Top of EXTRACTED DATA

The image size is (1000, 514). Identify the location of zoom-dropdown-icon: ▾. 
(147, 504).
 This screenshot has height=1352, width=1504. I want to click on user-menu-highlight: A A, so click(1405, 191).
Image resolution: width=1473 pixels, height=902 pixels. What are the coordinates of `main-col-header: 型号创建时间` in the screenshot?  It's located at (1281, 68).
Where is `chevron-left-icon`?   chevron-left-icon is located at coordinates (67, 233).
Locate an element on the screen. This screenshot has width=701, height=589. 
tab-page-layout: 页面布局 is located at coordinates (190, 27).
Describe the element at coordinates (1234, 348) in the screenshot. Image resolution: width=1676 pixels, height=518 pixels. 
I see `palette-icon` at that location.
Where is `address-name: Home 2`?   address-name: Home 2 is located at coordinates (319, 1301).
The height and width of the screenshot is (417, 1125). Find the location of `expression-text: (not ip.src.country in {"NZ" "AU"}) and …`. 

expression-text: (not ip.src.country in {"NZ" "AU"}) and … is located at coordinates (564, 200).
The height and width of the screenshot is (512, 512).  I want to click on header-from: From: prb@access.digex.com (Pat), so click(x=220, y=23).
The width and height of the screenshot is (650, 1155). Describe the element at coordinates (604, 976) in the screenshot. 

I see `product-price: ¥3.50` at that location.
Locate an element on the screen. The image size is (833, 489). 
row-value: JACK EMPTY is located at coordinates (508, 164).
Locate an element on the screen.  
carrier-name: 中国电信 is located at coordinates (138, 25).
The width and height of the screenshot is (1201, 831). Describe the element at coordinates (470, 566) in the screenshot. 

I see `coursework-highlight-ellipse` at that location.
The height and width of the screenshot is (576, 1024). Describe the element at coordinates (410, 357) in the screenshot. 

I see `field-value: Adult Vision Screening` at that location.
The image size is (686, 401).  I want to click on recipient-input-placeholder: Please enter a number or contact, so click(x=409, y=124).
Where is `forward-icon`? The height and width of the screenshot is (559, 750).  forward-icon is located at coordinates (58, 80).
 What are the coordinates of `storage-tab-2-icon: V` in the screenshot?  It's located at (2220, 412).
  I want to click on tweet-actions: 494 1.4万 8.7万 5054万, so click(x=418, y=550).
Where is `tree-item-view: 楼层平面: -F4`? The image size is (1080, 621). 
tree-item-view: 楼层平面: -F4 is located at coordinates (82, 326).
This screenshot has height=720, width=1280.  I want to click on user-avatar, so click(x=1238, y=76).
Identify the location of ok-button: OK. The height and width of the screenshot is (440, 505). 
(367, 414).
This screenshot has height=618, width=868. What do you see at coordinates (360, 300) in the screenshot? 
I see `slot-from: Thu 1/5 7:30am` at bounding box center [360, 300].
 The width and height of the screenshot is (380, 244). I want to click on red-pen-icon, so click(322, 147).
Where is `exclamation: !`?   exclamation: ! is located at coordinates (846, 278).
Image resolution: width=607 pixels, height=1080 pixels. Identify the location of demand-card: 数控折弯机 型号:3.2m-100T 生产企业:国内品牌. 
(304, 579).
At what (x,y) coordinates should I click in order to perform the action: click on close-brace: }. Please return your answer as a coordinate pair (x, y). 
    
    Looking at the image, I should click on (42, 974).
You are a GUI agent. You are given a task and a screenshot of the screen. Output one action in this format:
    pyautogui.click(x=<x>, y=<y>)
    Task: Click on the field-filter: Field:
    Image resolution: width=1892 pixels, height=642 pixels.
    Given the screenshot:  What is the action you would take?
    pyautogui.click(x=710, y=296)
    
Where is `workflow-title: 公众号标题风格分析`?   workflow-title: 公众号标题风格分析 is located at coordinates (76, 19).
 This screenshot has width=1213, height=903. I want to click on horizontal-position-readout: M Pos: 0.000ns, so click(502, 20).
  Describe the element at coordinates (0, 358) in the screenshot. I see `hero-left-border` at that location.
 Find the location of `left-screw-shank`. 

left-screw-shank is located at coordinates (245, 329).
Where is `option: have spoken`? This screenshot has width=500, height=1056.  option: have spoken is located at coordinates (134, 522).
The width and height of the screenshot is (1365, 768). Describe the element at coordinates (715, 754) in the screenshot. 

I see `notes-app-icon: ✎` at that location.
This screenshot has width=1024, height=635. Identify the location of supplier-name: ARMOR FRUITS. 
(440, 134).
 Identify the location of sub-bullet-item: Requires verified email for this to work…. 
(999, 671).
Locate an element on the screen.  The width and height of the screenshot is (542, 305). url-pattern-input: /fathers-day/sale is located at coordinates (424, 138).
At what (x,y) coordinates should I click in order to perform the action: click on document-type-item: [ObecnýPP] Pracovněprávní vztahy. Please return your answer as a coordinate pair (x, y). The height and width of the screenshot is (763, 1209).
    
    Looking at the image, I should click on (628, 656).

Bottom of EXTRACTED DATA

*EXERCISE BRIEF*
Rewrite the records, starting at the line that has "The height and width of the screenshot is (417, 1125)." and stopping after the line that has "The image size is (686, 401).". Replace "Locate an element on the screen" with "Find an element on the screen" and change nothing else.

*OUTPUT*
The height and width of the screenshot is (417, 1125). Find the location of `expression-text: (not ip.src.country in {"NZ" "AU"}) and …`. 

expression-text: (not ip.src.country in {"NZ" "AU"}) and … is located at coordinates (564, 200).
The height and width of the screenshot is (512, 512).  I want to click on header-from: From: prb@access.digex.com (Pat), so click(x=220, y=23).
The width and height of the screenshot is (650, 1155). Describe the element at coordinates (604, 976) in the screenshot. 

I see `product-price: ¥3.50` at that location.
Find an element on the screen. The image size is (833, 489). 
row-value: JACK EMPTY is located at coordinates (508, 164).
Find an element on the screen.  
carrier-name: 中国电信 is located at coordinates (138, 25).
The width and height of the screenshot is (1201, 831). Describe the element at coordinates (470, 566) in the screenshot. 

I see `coursework-highlight-ellipse` at that location.
The height and width of the screenshot is (576, 1024). Describe the element at coordinates (410, 357) in the screenshot. 

I see `field-value: Adult Vision Screening` at that location.
The image size is (686, 401).  I want to click on recipient-input-placeholder: Please enter a number or contact, so click(x=409, y=124).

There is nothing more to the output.